> **Assignment**
Sift the listing for lines that hold the string "computer" and pull them out.

(Exercise materials begins)

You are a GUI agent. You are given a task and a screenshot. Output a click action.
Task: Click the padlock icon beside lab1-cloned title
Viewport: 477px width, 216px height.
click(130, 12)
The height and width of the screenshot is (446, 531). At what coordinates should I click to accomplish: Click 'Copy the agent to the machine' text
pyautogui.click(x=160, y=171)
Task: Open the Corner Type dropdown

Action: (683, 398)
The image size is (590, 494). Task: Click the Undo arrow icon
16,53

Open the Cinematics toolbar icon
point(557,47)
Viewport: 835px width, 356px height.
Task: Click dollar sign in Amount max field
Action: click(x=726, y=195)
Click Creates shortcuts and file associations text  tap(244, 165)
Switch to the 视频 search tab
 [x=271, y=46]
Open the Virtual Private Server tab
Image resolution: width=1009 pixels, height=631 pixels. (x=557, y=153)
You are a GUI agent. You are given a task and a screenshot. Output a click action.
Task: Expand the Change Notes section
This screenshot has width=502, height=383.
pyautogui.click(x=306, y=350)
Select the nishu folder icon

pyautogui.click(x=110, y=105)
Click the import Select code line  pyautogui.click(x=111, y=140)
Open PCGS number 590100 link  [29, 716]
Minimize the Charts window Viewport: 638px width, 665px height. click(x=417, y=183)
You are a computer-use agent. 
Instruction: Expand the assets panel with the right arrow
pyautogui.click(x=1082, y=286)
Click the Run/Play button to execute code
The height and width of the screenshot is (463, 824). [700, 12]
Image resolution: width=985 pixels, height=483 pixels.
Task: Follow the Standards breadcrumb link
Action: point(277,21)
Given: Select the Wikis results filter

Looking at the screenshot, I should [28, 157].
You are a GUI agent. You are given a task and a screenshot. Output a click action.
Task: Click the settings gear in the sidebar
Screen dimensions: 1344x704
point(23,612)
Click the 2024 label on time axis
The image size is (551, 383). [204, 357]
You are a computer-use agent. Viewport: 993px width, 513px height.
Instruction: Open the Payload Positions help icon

(Exercise materials ends)

> **Solution below**
You are a computer-use agent. 
You are a computer-use agent. Viewport: 993px width, 513px height.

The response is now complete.